Opinions of Tuesday, 6 January 2015

Columnist: Okoampa-Ahoofe, Kwame

Does President Mahama Really Appreciate "Constructive Criticism"?

By Kwame Okoampa-Ahoofe, Jr., Ph.D.
Garden City, New York
Jan. 1, 2015
E-mail: okoampaahoofe@optimum.net

In his 2015 New Year's Address, President John Dramani Mahama made the dubious claim that he was a "Listening President" who very much appreciated constructive criticism and the usefulness of such criticism towards the rapid development of the country. "I have listened. I am listening, and I will continue to listen," Mr. Mahama spiritedly declared (See "Mahama Calls for Constructive Criticism" Ghana News Agency / Ghanaweb.com 1/1/15).

Well, his very confrontational attitude tells quite a different story altogether. And this is precisely what makes his call far less solemn, or serious, than it otherwise could have been. It is also not clear what percentage the Ghanaian leader personally contributed towards the composition of his otherwise quite poignant and terse New Year's Address. For instance, the President makes the following quite "constructive" and meaningful observation: "Working together, despite our differences, we will find out that no problem is insurmountable.... Let's fill the [coming] year with hope and not despair."

And yet, nowhere in President Mahama's address does he, even slightly or subtlely, acknowledge that he has heard and heartily welcomes Nana Akufo-Addo's public declaration of his willingness to working with the President to realize the goals and objectives of his free senior high school education program which, by the way, we all know was first put forth as an electioneering campaign plank by the 2016 Presidential Candidate of the main opposition New Patriotic Party (NPP).

And so it is obviously not clear to those of us who have been studiously following his pontifical public pronouncements that Mr. Mahama sincerely means even half of the promises that he is known to farraginously put into the public domain. Still, it was unmistakably evident that President Mahama had yet to forgive or forget the unremitting panning that the General-Secretary of the rump-Convention People's Party (r-CPP) dished the President and his cohorts of cabinet appointees and party operatives at the Baba Yara Stadium, during the most recent National Democratic Congress' party primaries in the Asante regional capital of Kumasi.

Back then, as we all clearly heard and witnessed the same, Mr. Greenstreet boldly told a plenary gathering of party bigwigs, including Mr. Mahama, Vice-President Kwesi Bekoe Amissah-Arthur and the hip-shooting Chairman Jerry John Rawlings that the National Democratic Congress was the most administratively insensitive regime since the country's declaration of independence from British colonial subjugation in March 1957. Mr. Greenstreet also strongly warned that there would be hell to pay, if the key operatives of the NDC did not reform their seemingly incurable self-serving and abjectly decadent ways.

It was clearly in direct response to the Greenstreet tirade that "President Yenntie Obiara" called on all critics of his administration to be "constructive" in their criticism, if they wanted their critical observations to be taken with the degree and level of seriousness that such critics desired. This is quite interesting because many of the most ardent critics of President Mahama and his government do not really envisage themselves as veritable representatives of the country's political opposition, even when these critics themselves happen to hold prominent executive positions in the various political parties.

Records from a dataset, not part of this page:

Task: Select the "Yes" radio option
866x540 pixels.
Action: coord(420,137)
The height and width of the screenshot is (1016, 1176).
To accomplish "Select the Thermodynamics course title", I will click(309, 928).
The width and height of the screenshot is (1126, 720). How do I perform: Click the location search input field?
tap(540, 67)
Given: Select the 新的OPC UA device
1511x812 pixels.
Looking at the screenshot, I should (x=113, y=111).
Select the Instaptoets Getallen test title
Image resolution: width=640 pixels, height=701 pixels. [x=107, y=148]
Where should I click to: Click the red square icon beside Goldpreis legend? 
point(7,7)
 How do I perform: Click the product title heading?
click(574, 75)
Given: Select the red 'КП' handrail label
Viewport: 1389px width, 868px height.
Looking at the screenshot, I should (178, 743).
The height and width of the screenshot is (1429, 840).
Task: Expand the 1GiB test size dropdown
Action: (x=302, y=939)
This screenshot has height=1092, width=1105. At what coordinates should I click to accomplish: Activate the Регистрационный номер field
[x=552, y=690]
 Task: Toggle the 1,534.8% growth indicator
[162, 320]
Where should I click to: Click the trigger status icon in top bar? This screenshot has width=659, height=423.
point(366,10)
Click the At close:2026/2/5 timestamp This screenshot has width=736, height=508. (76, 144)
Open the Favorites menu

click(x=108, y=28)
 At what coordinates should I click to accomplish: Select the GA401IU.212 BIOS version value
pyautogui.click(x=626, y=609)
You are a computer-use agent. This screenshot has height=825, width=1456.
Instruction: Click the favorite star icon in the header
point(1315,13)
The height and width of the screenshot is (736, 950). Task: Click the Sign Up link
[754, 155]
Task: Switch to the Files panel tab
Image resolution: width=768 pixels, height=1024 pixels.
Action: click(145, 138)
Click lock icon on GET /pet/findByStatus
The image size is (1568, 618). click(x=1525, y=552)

They simply tend to see their role as critics in the mode of causing the operatives of the party and/or government in power to stick faithfully and religiously to their campaign agenda and promises, and not to present the government with alternative strategies and/or agendas. You see, it is a glaring sign of failure, when the key operatives of any political party in power show an abject lack of confidence in their own plan of action, or electioneering campaign platform, and instead defensively resort to brazenly and diffidently soliciting strategic alternatives to their own.

The preceding clearly appears to be the fundamental harmatia, or weakness, of the Mahama administration. And it is fervently hoped that the President and his minions would find ample time to more "constructively" reconfigure their campaign platform and/or strategic agenda in order to move the country forward, if they hope to have a fighting chance in the next general election.